Verilen metin:

Gelecek kuşakların dindar ve kindar nesiller olarak teslim alınması ‘Yeni Türkiye’ olarak nitelenen gerici rejimin tahkimatında büyük önem taşımaktadır. Siyasi iktidarın seçim öncesi YRP ile yaptığı protokolde eğitime dönük olarak yer alan ‘Milli Eğitim müfredatının milli ve manevi değerlerimize uygun hale getirilmesi ve gerekirse aykırı sözleşmeler dahil her türlü düzenlemelerin gözden geçirilmesi temin edilecektir’ maddesi asla gözden kaçırılmamalıdır. Dolayısıyla biat edecek kuşakların yaratılması için dayatılan ÇEDES, gerici yeni müfredat, tarikat ve cemaat uzantılarıyla yapılan protokoller bu bütünlük içerisinde düşünülmelidir. Birçok tarikat ve cemaatin içinden çıktığı gerici görüşün sahibi ve cumhuriyet düşmanlığıyla bilinen Said Nursi ile yine cumhuriyet düşmanı, aşiret ve hilafet yanlısı Şeyh Sait’in kahramanlaştırılmaya çalışılması, isimlerinin meydanlara ve caddelere verilmesi cumhuriyetin ve laikliğin meşruiyetine karşı yapılan saldırıların parçasıdır.
“‘FİLİSTİN’E DESTEK’ KILIFIYLA HİLAFETÇİLİĞİ VE İRTİCAYI MEŞRULAŞTIRMA ÇABASINDALAR”
Tesis edilmeye çalışılan rejimin gerici ve teokratik karakteri ortadadır. Üniforma üzerine sarık ve cübbe giyen komutandan sonra harp okullarında tarikatlar artık açıktan örgütlenmekte, ülkemizin meydanlarında hilafet bayrakları açılarak şeriat çağrıları yapılmaktadır. AK Parti Genel Başkanı Erdoğan’ın oğlunun Yüksek İstişare Kurulu Üyesi olduğu TÜGVA, Menzil cemaati uzantısı Semerkand Vakfı, çocuk istismarıyla anılan Ensar Vakfı gibi çok sayıda tarikat/cemaat uzantısı ve AK Parti yandaşı yapılanmanın yer aldığı Milli İrade Platformu’nun çağrısıyla geçtiğimiz günlerde İstanbul’da düzenlenen ve bakanlarla AK Partili milletvekillerinin katıldığı yürüyüş-miting hilafet, şeriat ve irtica gösterisine dönüşmüştür. Merkezi Londra’da bulunan terör örgütü Hizb-ut Tahrir’in de ‘Köklü Değişim’ adıyla katılarak sonrasında hilafet çağrısı yayınladığı ve hilafet bayraklarının açıldığı ‘Filistin’e destek’ kılıfıyla yapılan gerici gövde gösterisi, hilafetçiliği ve irticayı meşrulaştırma çabasıdır. Açılan hilafet bayraklarının El Kaide, El Nusra ve Taliban gibi cihatçı terör örgütlerinin siyasal simgesi olduğu hatırlanmalıdır.

Verilen bilgiler:
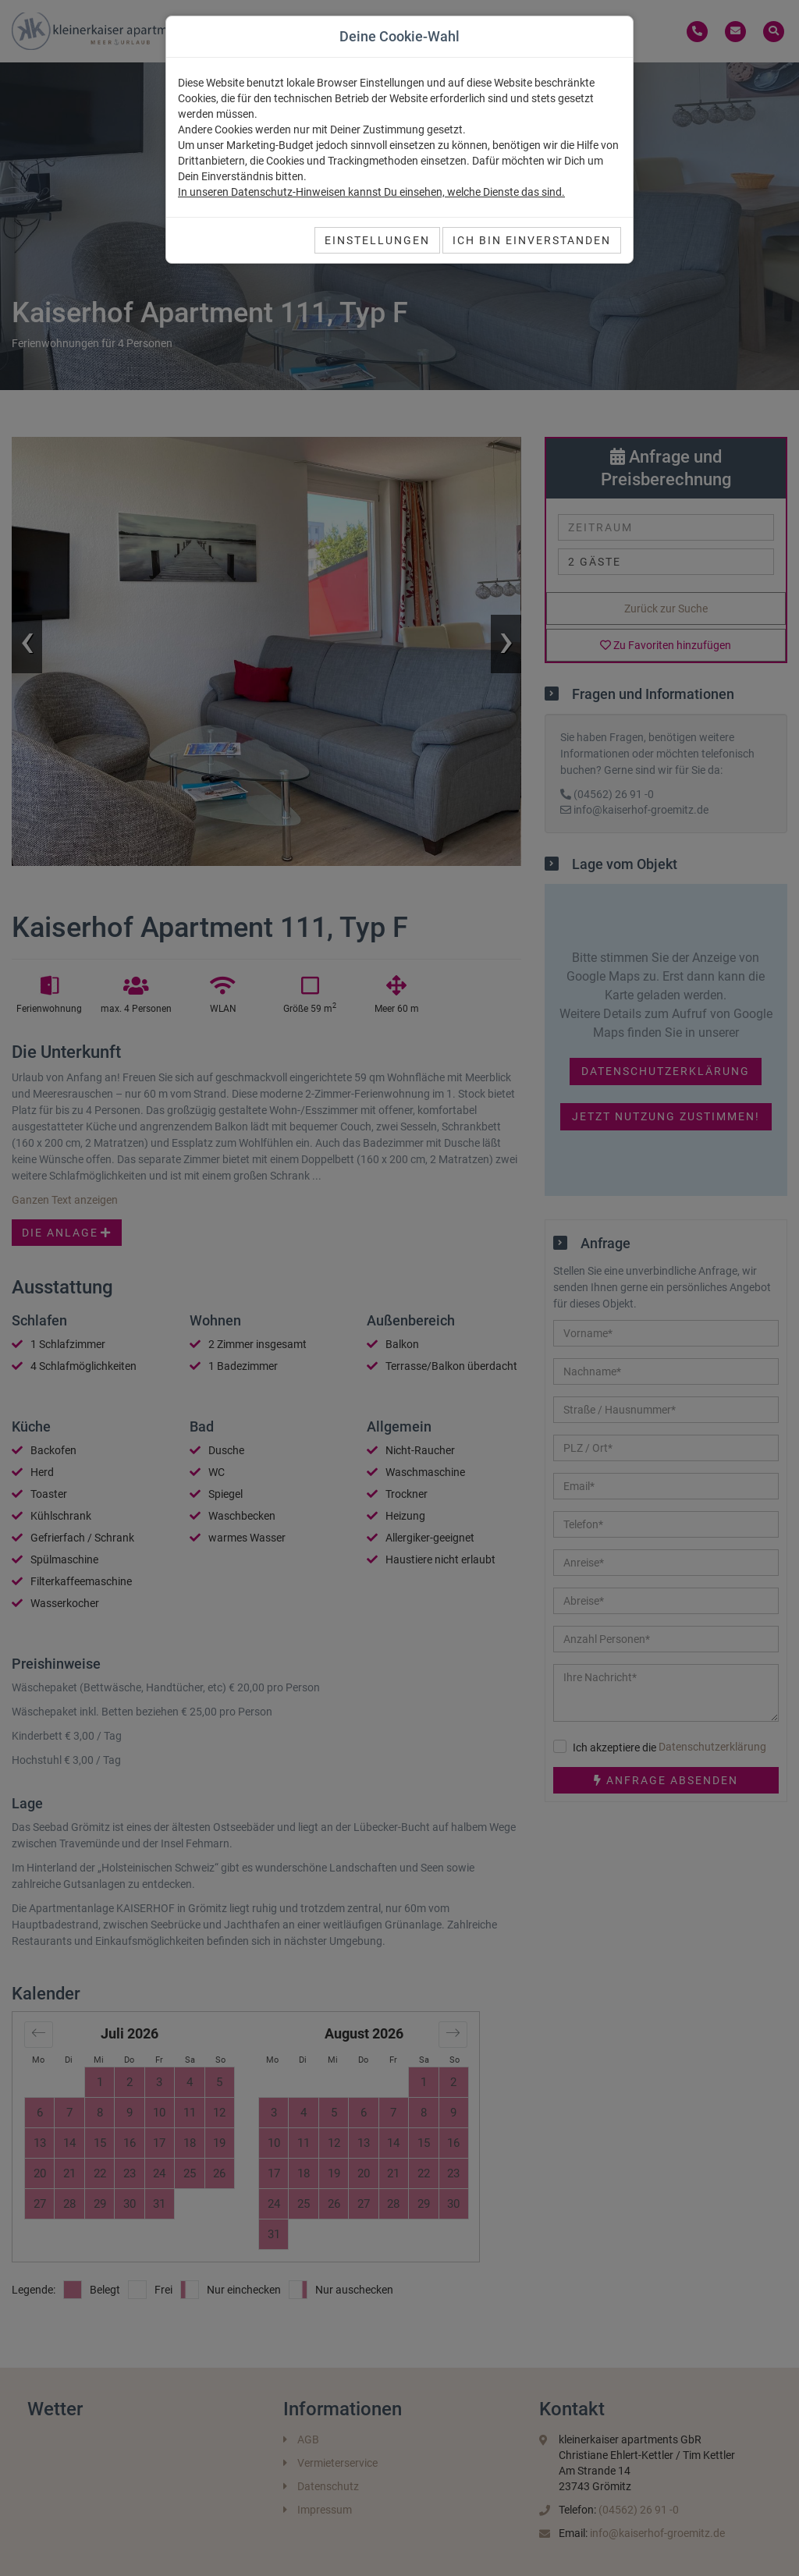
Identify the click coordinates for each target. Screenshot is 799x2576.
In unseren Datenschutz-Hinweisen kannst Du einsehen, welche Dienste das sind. (371, 192)
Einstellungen (377, 240)
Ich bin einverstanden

Alıştırmanın amacı: Verilen metne göre Hizb-ut Tahrir'in merkezi hangi şehirdedir?

Yanıt aşağıda: Londra'da.